• _YOUR GOAL_:
Every line below between the one holding "Do košíku (505, 242)" and the one holding "Podrobnosti hodnocení (365, 67)", inclusive, should be copied exactly, and no other line.

• _MATERIAL PROVIDED_:
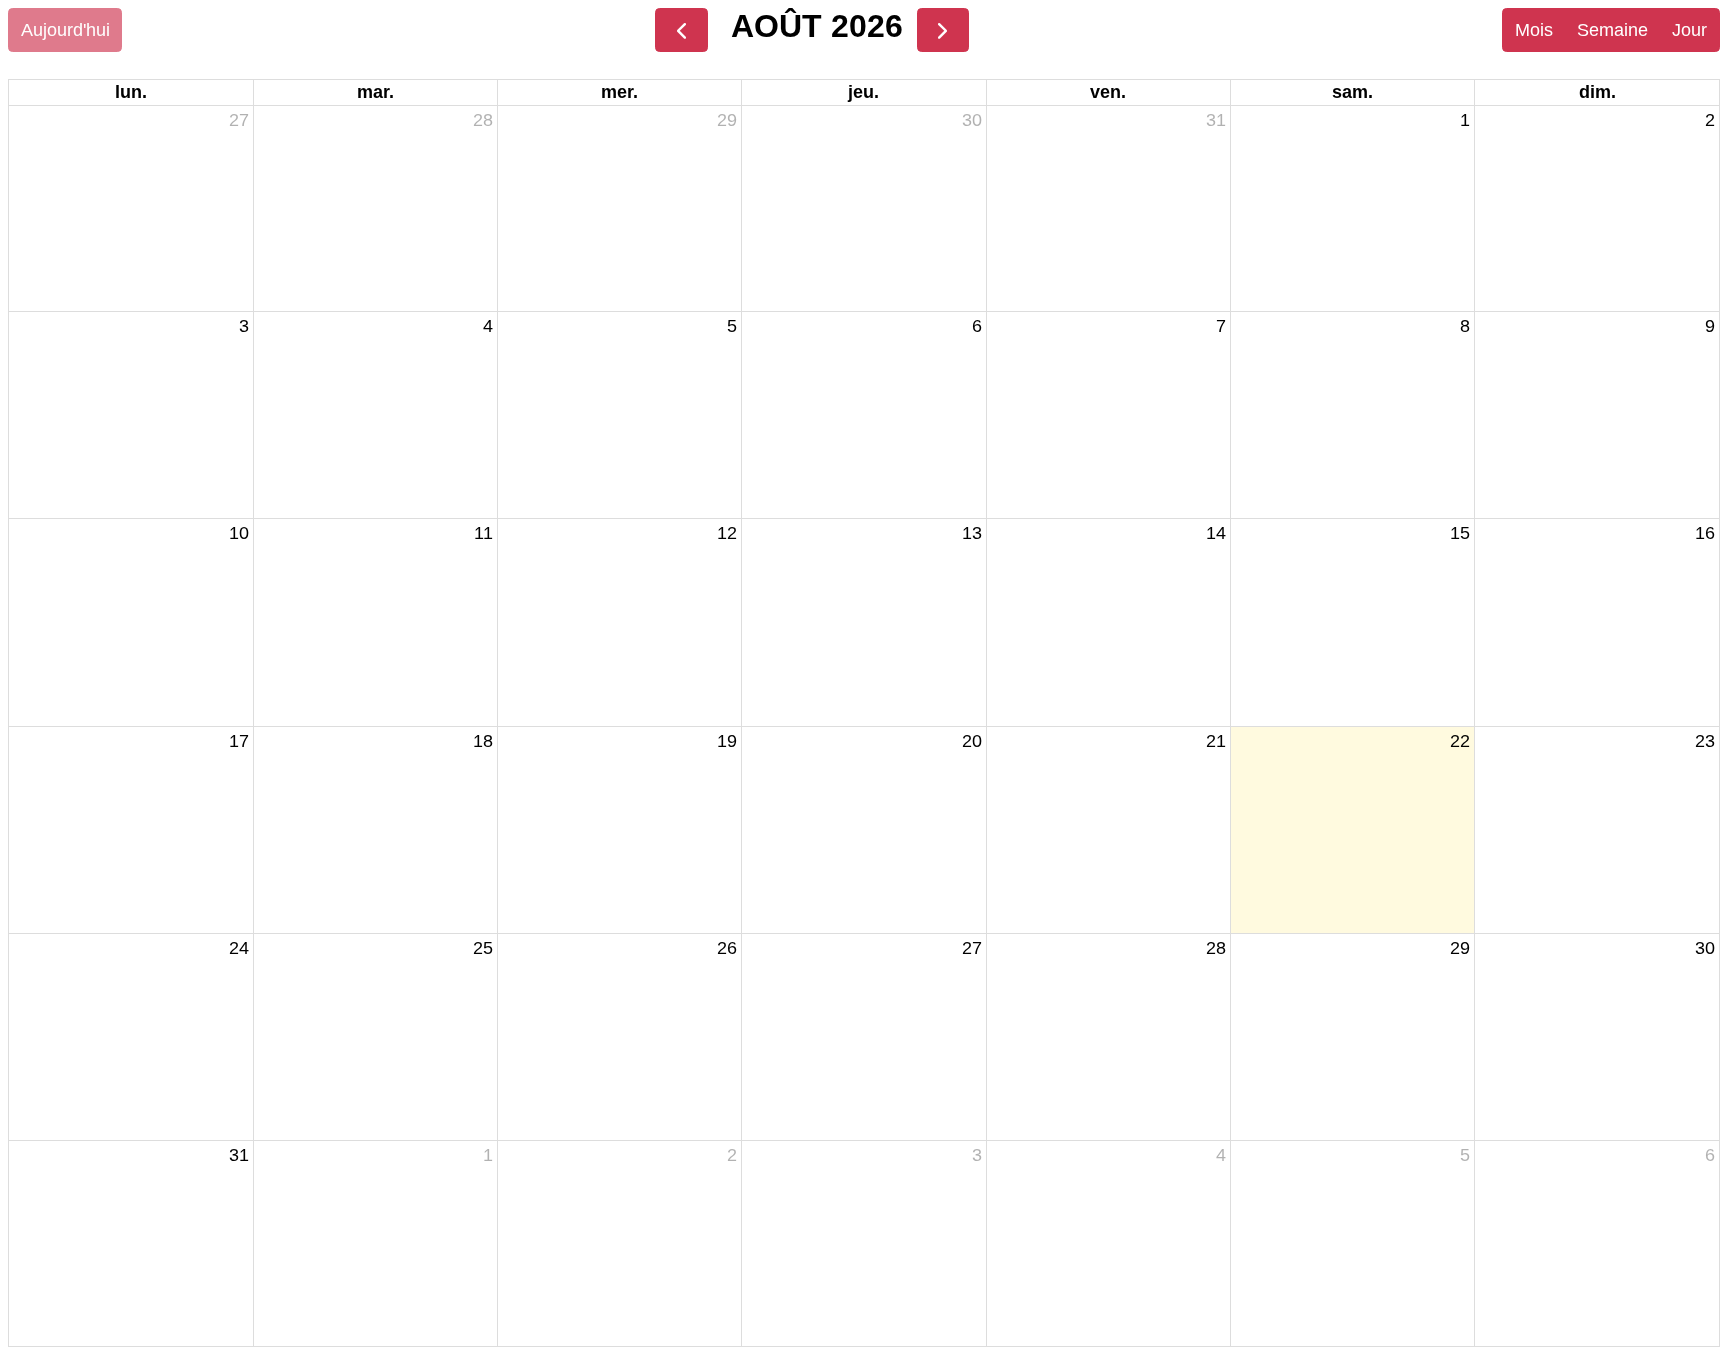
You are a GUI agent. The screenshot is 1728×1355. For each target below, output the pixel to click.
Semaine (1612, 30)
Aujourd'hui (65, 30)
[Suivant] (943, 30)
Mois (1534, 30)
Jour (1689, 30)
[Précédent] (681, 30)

...

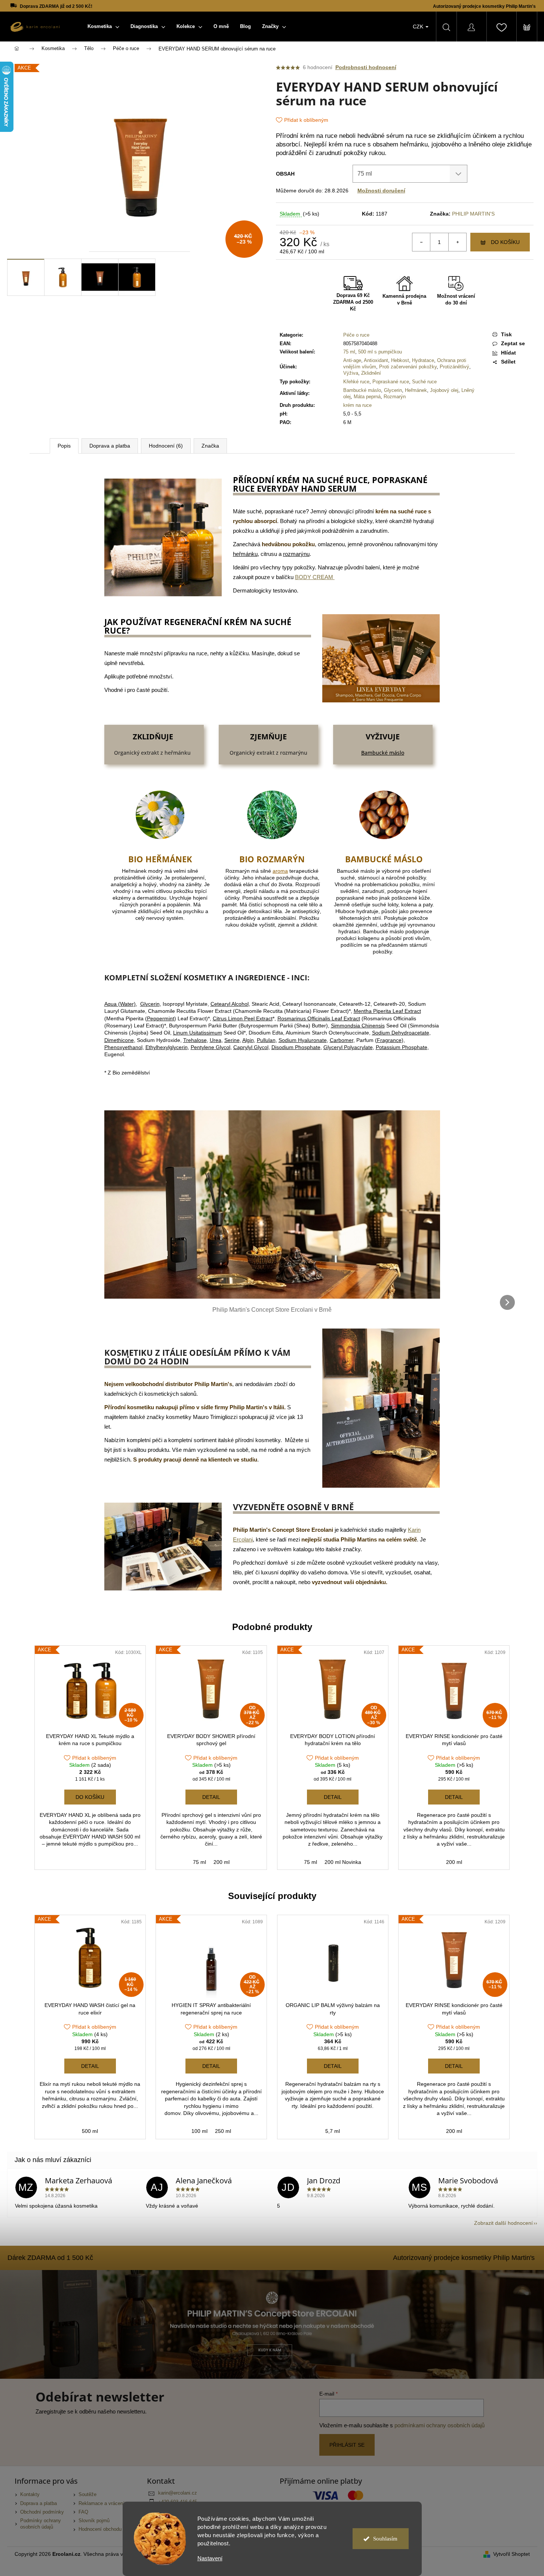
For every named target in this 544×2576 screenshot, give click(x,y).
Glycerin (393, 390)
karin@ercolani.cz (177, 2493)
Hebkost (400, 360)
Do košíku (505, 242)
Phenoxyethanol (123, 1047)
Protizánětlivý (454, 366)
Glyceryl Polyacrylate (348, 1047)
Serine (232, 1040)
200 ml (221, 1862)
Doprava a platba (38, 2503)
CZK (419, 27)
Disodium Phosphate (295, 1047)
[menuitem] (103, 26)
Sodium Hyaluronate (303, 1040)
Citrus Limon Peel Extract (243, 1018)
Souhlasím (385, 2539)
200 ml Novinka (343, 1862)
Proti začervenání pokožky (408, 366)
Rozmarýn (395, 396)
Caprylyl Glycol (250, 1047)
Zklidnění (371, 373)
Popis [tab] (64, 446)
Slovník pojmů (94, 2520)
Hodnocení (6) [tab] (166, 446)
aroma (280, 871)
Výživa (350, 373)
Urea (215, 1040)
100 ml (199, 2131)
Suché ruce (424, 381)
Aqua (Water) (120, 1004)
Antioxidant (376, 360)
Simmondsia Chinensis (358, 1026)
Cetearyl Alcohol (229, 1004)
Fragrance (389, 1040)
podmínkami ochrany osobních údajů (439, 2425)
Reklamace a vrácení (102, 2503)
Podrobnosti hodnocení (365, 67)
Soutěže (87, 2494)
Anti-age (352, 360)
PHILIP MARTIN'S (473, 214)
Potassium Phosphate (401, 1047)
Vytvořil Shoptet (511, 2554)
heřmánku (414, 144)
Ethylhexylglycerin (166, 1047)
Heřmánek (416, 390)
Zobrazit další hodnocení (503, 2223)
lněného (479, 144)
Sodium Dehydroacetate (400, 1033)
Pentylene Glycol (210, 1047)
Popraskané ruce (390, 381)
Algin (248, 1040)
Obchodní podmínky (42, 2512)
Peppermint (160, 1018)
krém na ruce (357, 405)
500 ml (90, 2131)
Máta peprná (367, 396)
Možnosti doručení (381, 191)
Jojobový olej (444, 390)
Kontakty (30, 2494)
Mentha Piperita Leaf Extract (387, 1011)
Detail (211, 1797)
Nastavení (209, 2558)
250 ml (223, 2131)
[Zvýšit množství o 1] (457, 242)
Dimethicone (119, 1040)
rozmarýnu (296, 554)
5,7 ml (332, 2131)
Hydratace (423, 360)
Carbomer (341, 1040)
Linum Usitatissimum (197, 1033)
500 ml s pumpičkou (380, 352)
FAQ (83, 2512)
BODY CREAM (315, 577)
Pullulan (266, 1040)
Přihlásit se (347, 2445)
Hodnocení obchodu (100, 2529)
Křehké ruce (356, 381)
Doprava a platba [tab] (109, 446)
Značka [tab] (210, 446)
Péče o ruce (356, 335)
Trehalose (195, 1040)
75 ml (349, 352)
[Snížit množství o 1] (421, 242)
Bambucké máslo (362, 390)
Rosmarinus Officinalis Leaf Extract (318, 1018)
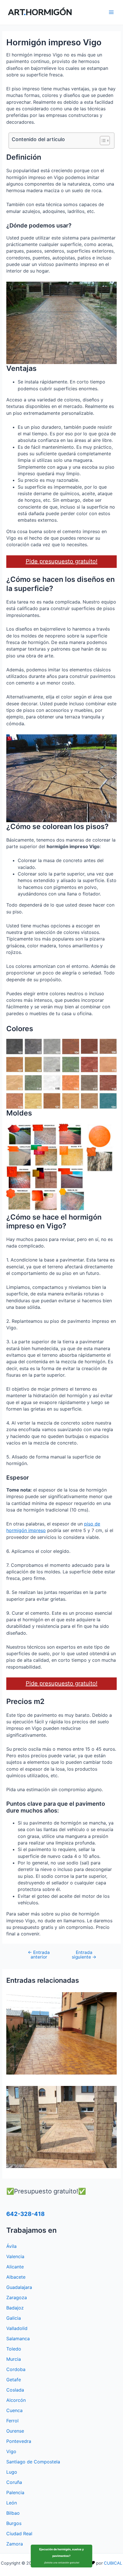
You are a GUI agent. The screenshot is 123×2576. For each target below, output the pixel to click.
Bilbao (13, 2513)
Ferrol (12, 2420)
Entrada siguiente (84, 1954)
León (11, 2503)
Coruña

...

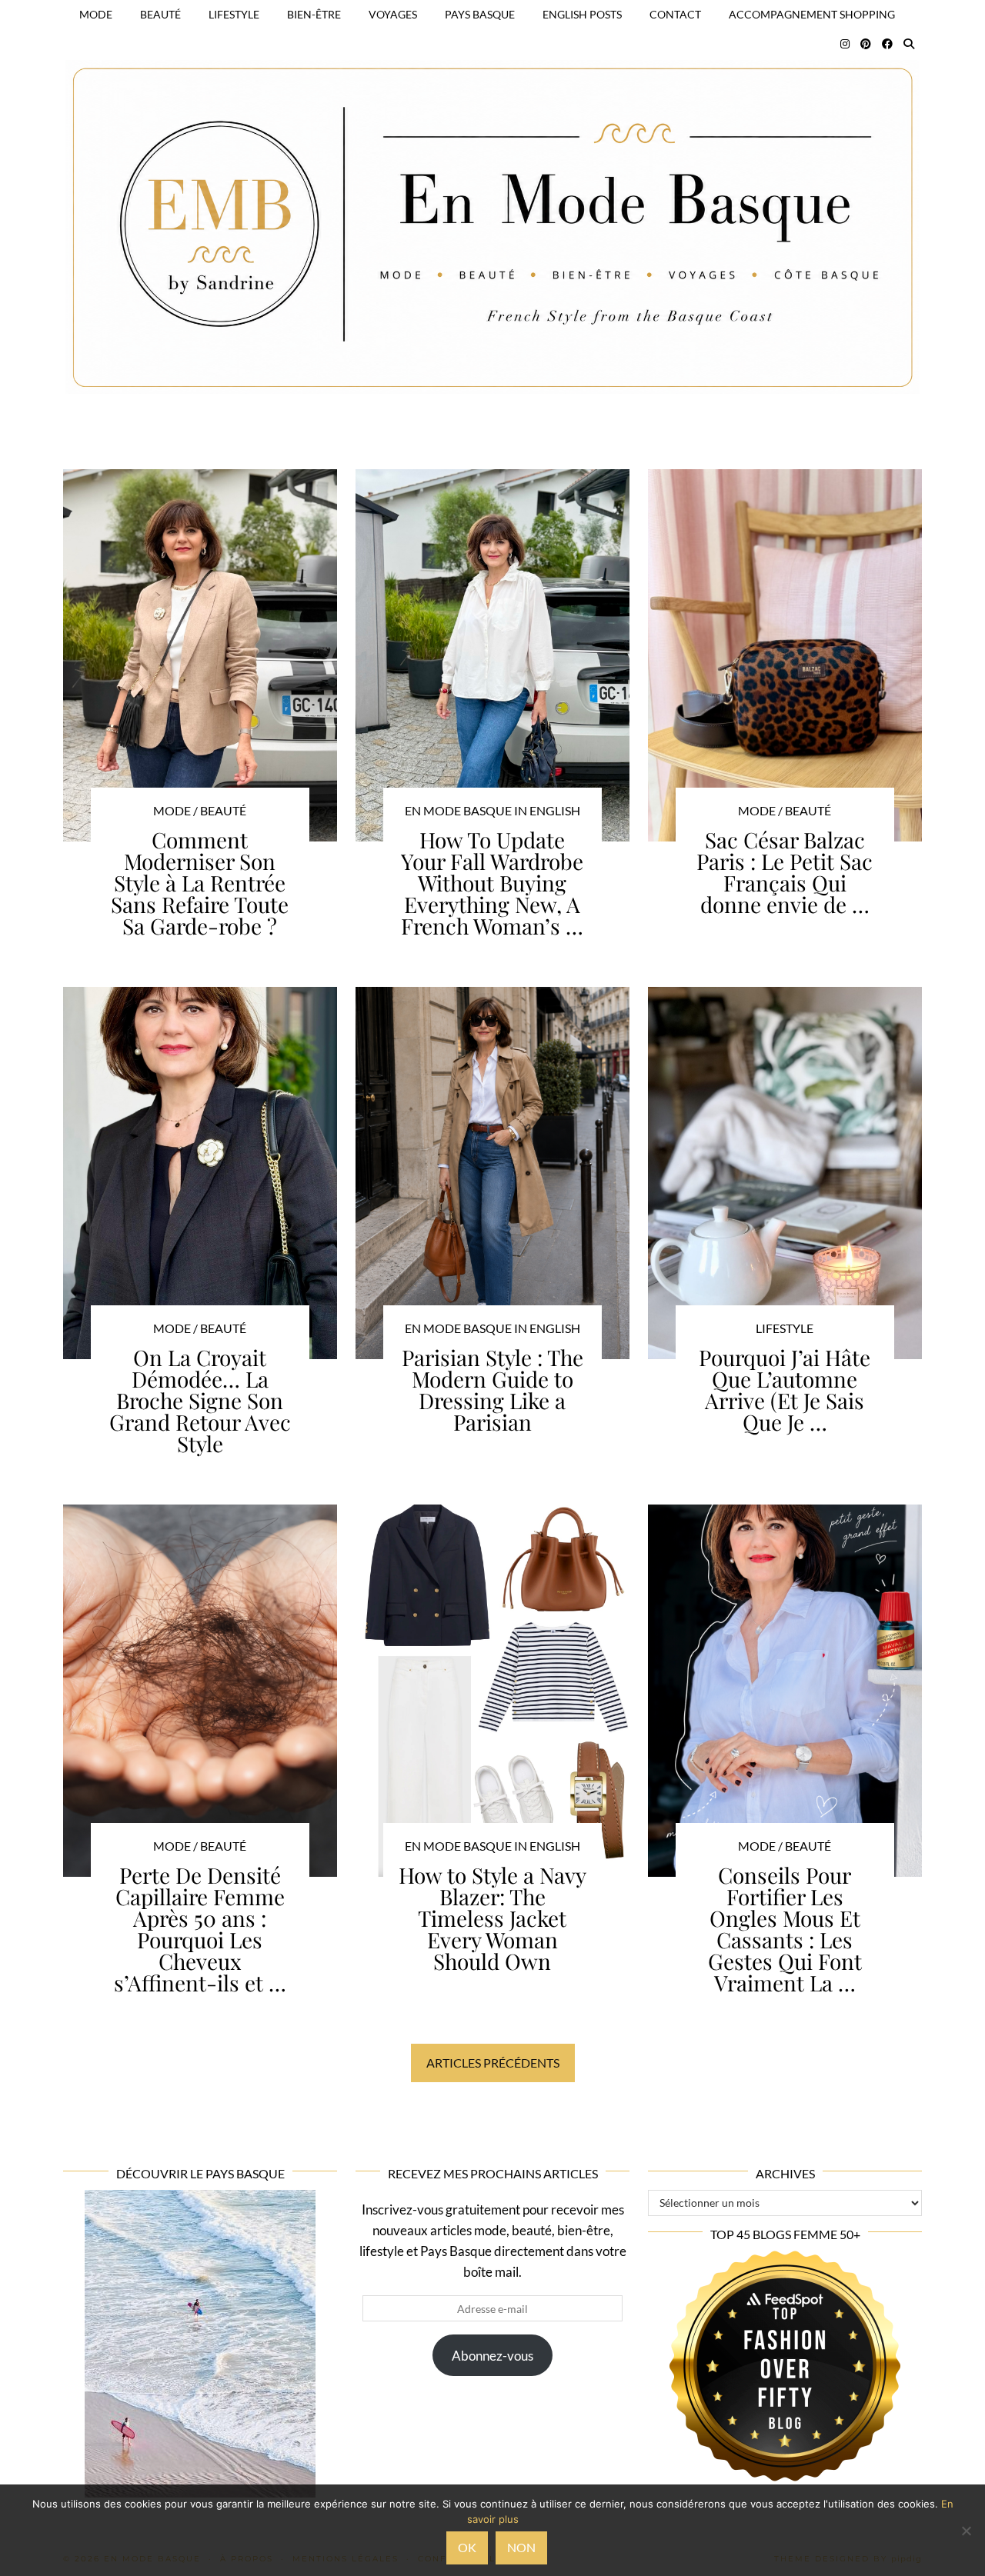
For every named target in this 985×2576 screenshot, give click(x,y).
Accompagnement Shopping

• _ANSWER TO THIS PROBLEM_:
Do košíku (505, 242)
Phenoxyethanol (123, 1047)
Protizánětlivý (454, 366)
Glyceryl Polyacrylate (348, 1047)
Serine (232, 1040)
200 ml (221, 1862)
Doprava a platba (38, 2503)
CZK (419, 27)
Disodium Phosphate (295, 1047)
[menuitem] (103, 26)
Sodium Hyaluronate (303, 1040)
Citrus Limon Peel Extract (243, 1018)
Souhlasím (385, 2539)
200 ml Novinka (343, 1862)
Proti začervenání pokožky (408, 366)
Rozmarýn (395, 396)
Caprylyl Glycol (250, 1047)
Zklidnění (371, 373)
Popis [tab] (64, 446)
Slovník pojmů (94, 2520)
Hodnocení (6) [tab] (166, 446)
aroma (280, 871)
Výživa (350, 373)
Urea (215, 1040)
100 ml (199, 2131)
Suché ruce (424, 381)
Aqua (Water) (120, 1004)
Antioxidant (376, 360)
Simmondsia Chinensis (358, 1026)
Cetearyl Alcohol (229, 1004)
Fragrance (389, 1040)
podmínkami ochrany osobních údajů (439, 2425)
Reklamace a vrácení (102, 2503)
Podrobnosti hodnocení (365, 67)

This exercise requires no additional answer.